Nous trouvons chez Grégoire le Grand une des caractéristiques de la sainteté qui est de mesurer la distance qui sépare l'Église de la terre du Royaume des cieux non pas comme une chose extérieure à soi, quelque peu encombrante et difficile à vivre, mais comme une tension permanente et intérieure. En effet, saint Grégoire est un homme de gouvernement qui a su par une maîtrise et une intelligence assez rare maintenir l'Église sous l'autorité du pape, sous l'autorité intelligente et compétente de l'Écriture et de la tradition contre les invasions barbares, contre les dissensions entre l'Occident et l'Orient.
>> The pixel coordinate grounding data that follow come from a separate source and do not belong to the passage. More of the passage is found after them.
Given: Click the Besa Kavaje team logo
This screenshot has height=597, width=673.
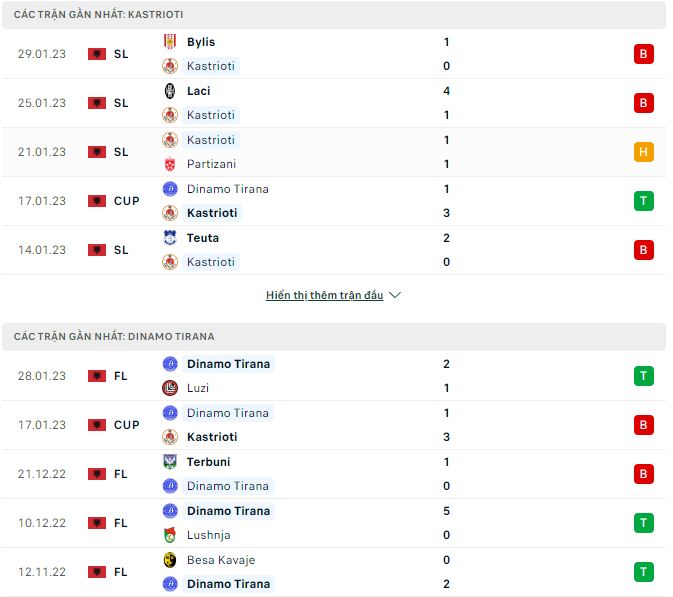Looking at the screenshot, I should coord(170,560).
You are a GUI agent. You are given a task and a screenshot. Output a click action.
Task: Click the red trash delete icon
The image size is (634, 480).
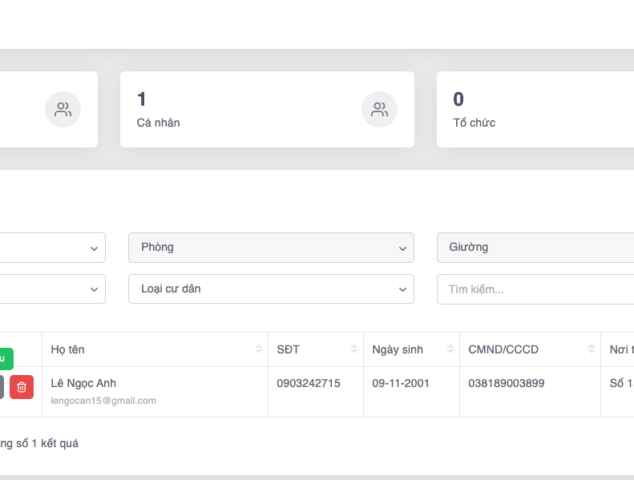point(22,387)
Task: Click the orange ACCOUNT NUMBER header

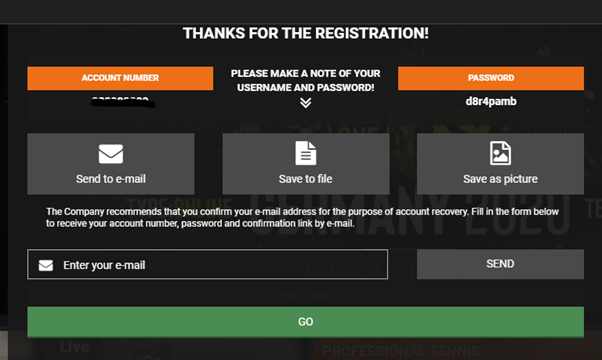Action: point(120,78)
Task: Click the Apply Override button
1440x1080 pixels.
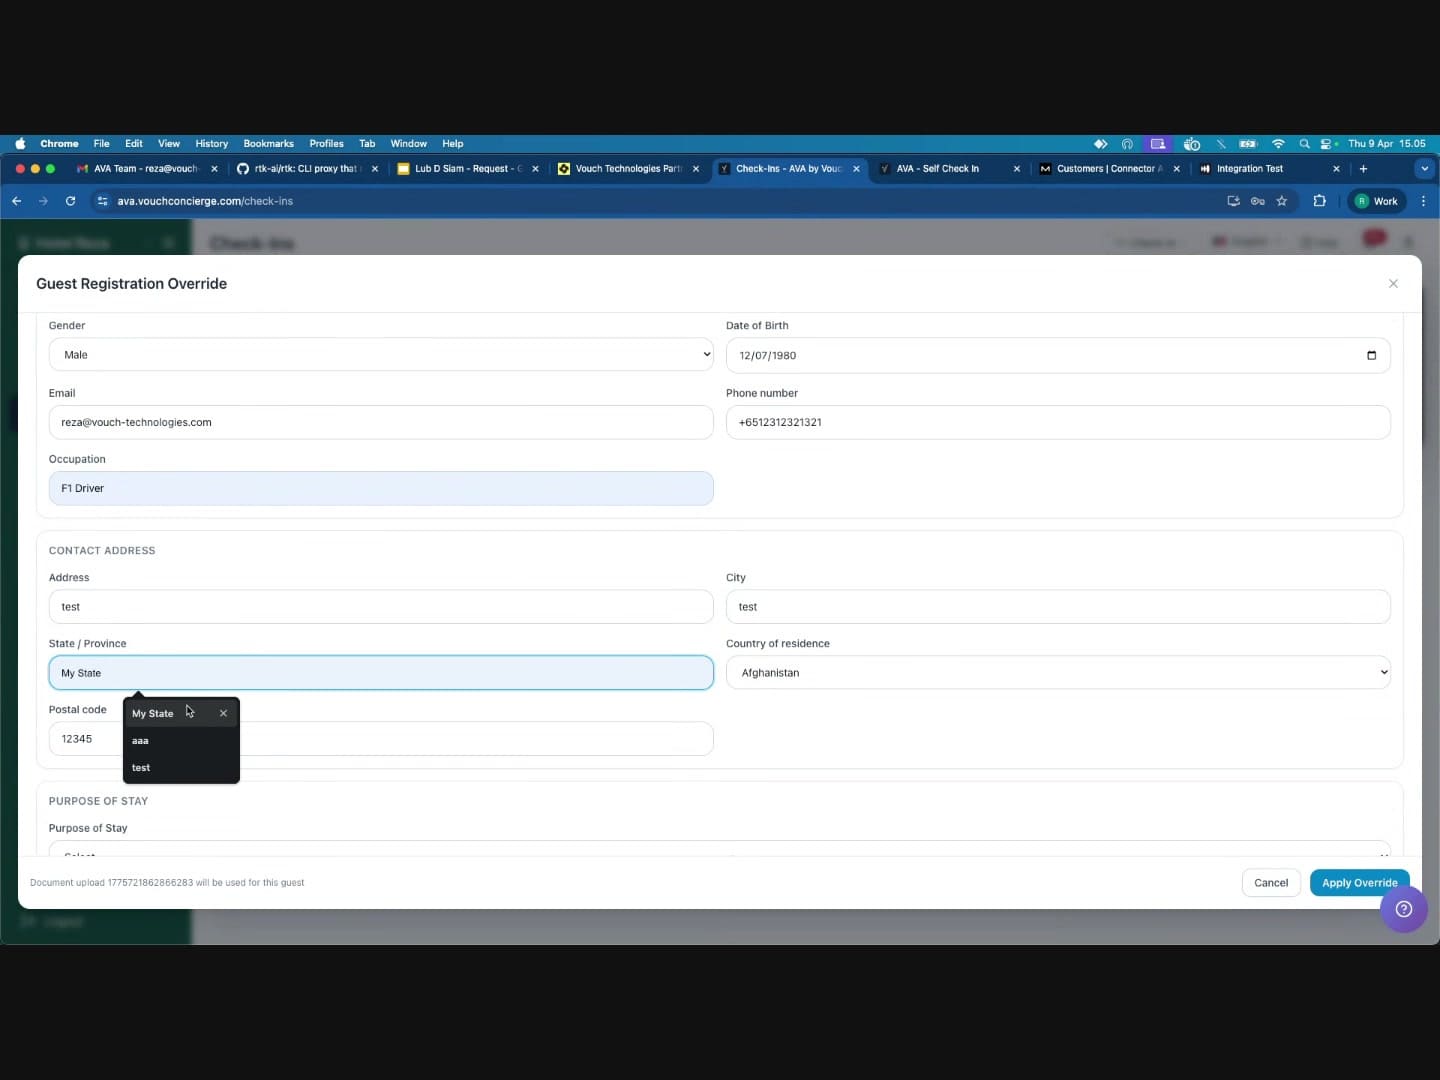Action: pyautogui.click(x=1359, y=883)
Saint Grégoire vivait son rôle de gouvernant de l'Église non pas comme une charge extérieure, professionnelle, mais comme une tension intérieure, vivant ainsi cette distance difficile à réduire qui existe entre l'Église d'aujourd'hui, l'Église de ce monde et le Royaume des cieux. Il vivait comme en sa chair une nouvelle croix de ce chemin que l'Église a à faire sur la terre, avant de parvenir dans le sein de Dieu, dans le royaume de Dieu. C'est pour cela qu'il écrit cette très belle homélie qui commente une phrase du prophète : "Fils d'homme, j'ai fait de toi un guetteur pour la maison d'Israël." - "Il faut noter que le Seigneur désigne comme un guetteur celui qu'Il envoie prêcher. Le guetteur se tient toujours sur la hauteur pour voir de loin tout ce qui va venir. Et tout homme qui reçoit le poste de guetteur doit se tenir sur la hauteur par sa vie, afin de pouvoir rendre service par sa vigilance."
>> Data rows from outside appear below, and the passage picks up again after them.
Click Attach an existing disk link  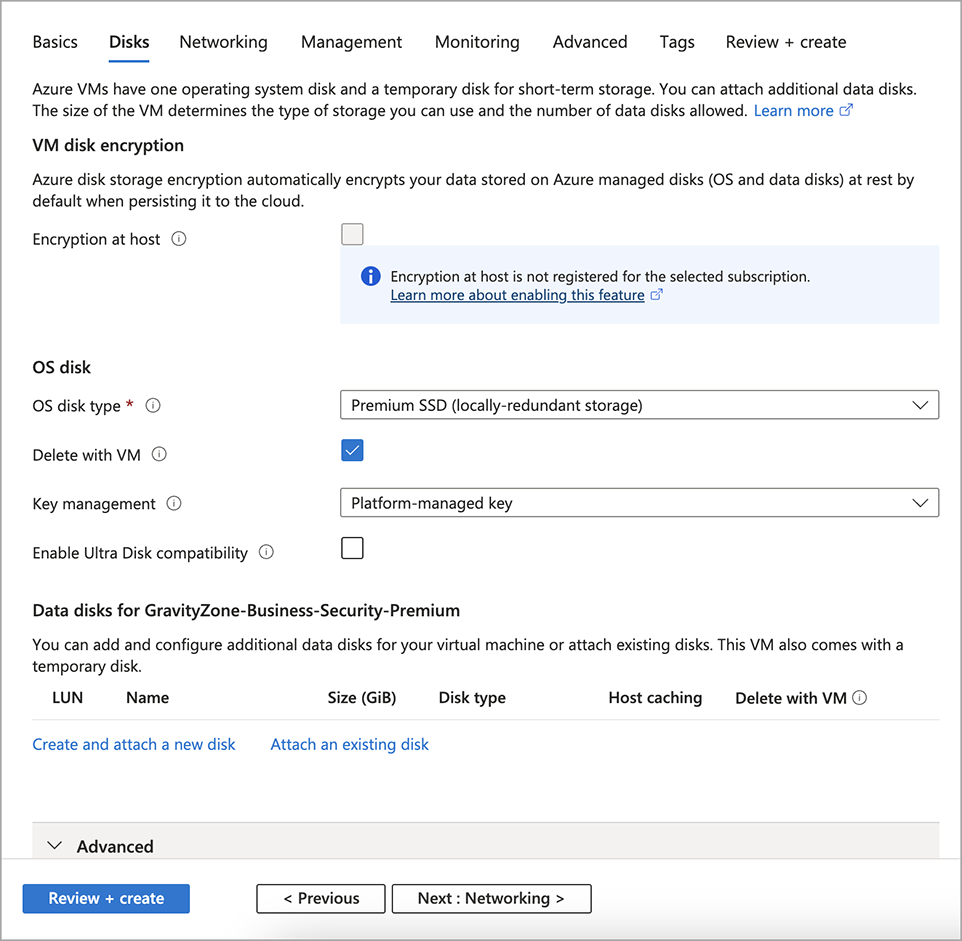pos(349,744)
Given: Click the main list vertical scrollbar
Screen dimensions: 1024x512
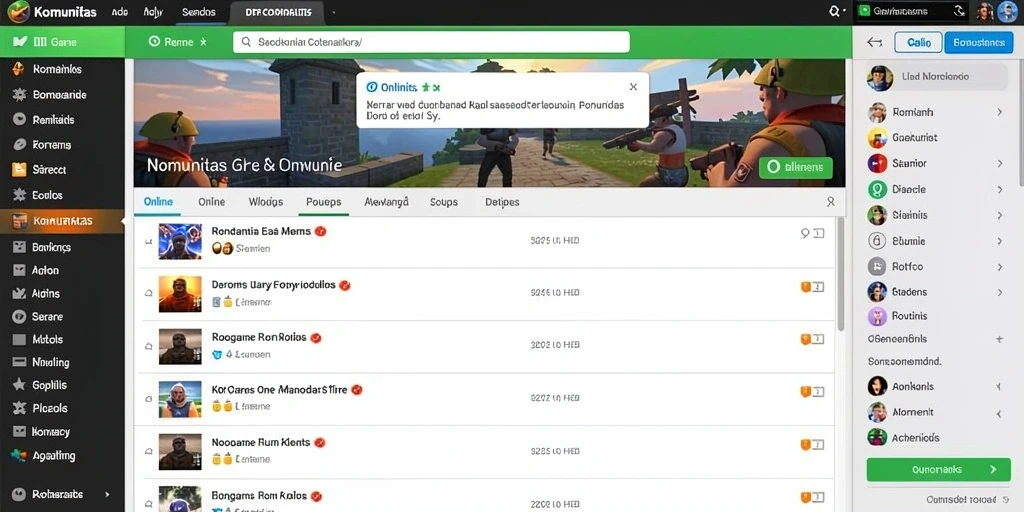Looking at the screenshot, I should [x=841, y=274].
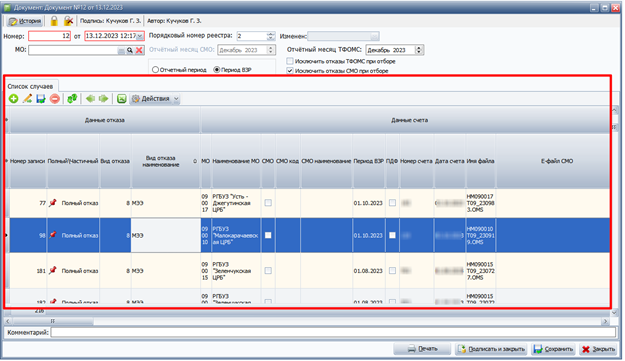
Task: Open the История toolbar item
Action: 25,21
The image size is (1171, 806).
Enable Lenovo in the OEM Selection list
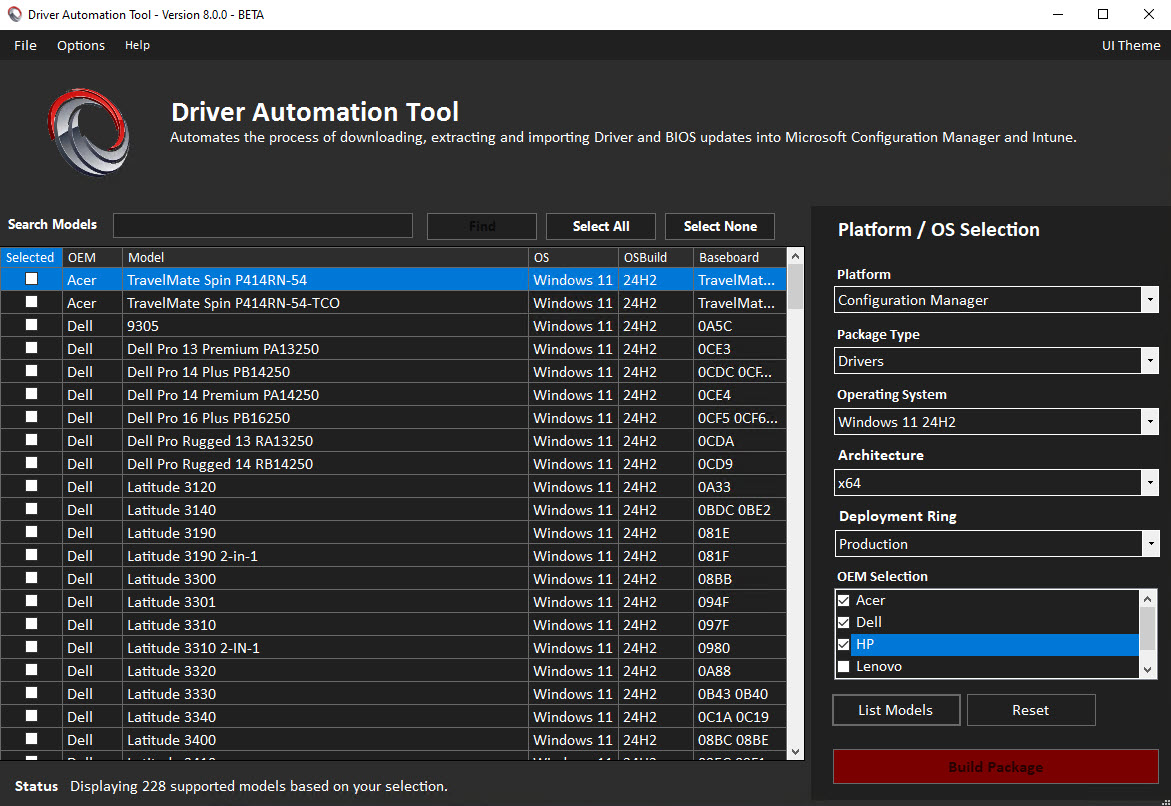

C'est bien là un des traits caractéristiques de saint Grégoire qui, à la suite de l'appel de Dieu et de l'Église, s'est tenu sur la hauteur afin de voir, non seulement les collines de ce monde, mais d'en mesurer ce qu'il y manquait pour qu'elles deviennent les montagnes de Dieu. Et il ajoute : "Combien il m'est cruel de dire ces paroles, car en parlant je me frappe moi-même. Je ne pratique pas la prédication comme je le devrais. Et lorsque cette prédication est suffisante, ma vie ne concorde pas avec ma parole. Je ne nie pas ma culpabilité, je vois ma torpeur et ma négligence. Peut-être que reconnaître ma faute m'obtiendra le pardon auprès du juge miséricordieux. Sans doute quand j'étais au monastère, j'étais capable de retenir ma langue des paroles inutiles et de garder presque continuellement mon esprit attentif à la prière. Mais après avoir endossé le fardeau de la charge pastorale, mon esprit ne peut plus se recueillir assidûment parce qu'il est divisé par quantité de soucis".
Et saint Grégoire développe, précisant ce qui le crucifie terriblement, que de devoir, apparemment enfreindre la règle monastique, c'est-à-dire devenir vraiment homme de l'Église, c'est-à-dire d'avoir souci des affaires de ce monde, afin qu'elles deviennent vraiment les affaires de Dieu. Et il termine en disant : "Quel guetteur suis-je donc qui ne me tiens pas posté sur la montagne de l'efficacité, mais plutôt gisant dans la vallée de la faiblesse. Et le Créateur et Rédempteur du genre humain est assez puissant pour me donner, malgré mon indignité, et la noblesse de la vie, et l'efficacité de la prédication, car c'est pour son amour que je me consacre totalement à sa parole."
Ainsi, frères et sœurs, nous aussi ayons à cœur de mesurer cette distance qui nous sépare lorsque nous sommes dans l'Église membres actifs de cette Église de ce qui la sépare encore du Royaume de Dieu, et vivons-le comme une chose intérieure, comme ce qui manque à la croix du Christ, afin de pouvoir avancer vers sa gloire.